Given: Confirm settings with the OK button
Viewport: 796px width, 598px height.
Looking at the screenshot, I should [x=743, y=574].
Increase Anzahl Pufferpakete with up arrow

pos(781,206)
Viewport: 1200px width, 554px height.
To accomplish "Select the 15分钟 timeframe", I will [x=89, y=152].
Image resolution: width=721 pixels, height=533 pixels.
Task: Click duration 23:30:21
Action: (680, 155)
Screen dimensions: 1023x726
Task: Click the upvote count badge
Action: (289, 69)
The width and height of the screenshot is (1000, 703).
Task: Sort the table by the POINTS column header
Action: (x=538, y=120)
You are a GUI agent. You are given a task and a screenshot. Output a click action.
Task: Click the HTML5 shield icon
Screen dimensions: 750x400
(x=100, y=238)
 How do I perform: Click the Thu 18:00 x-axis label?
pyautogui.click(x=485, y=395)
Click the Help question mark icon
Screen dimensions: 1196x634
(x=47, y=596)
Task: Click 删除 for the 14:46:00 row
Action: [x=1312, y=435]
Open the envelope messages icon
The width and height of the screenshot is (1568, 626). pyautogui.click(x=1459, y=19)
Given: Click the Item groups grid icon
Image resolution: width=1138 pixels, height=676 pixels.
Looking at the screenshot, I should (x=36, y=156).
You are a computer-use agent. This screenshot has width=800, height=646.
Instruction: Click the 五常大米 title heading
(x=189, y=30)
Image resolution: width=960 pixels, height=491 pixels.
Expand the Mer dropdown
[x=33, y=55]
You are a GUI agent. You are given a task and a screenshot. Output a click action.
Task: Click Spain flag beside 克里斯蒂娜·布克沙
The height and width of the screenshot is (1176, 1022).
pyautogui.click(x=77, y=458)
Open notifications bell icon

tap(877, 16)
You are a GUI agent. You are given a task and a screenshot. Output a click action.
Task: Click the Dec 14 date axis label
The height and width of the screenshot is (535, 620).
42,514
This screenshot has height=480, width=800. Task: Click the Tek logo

> INSTRUCTIONS FOR THE TASK:
Give back exactly the lines of the listing, starting with the first and ending with the one bearing "Given: Click the Item groups grid icon". Add no other lines.

> WRITTEN REPLY:
Given: Confirm settings with the OK button
Viewport: 796px width, 598px height.
Looking at the screenshot, I should [x=743, y=574].
Increase Anzahl Pufferpakete with up arrow

pos(781,206)
Viewport: 1200px width, 554px height.
To accomplish "Select the 15分钟 timeframe", I will [x=89, y=152].
Image resolution: width=721 pixels, height=533 pixels.
Task: Click duration 23:30:21
Action: (680, 155)
Screen dimensions: 1023x726
Task: Click the upvote count badge
Action: (289, 69)
The width and height of the screenshot is (1000, 703).
Task: Sort the table by the POINTS column header
Action: (x=538, y=120)
You are a GUI agent. You are given a task and a screenshot. Output a click action.
Task: Click the HTML5 shield icon
Screen dimensions: 750x400
(x=100, y=238)
 How do I perform: Click the Thu 18:00 x-axis label?
pyautogui.click(x=485, y=395)
Click the Help question mark icon
Screen dimensions: 1196x634
(x=47, y=596)
Task: Click 删除 for the 14:46:00 row
Action: [x=1312, y=435]
Open the envelope messages icon
The width and height of the screenshot is (1568, 626). pyautogui.click(x=1459, y=19)
Given: Click the Item groups grid icon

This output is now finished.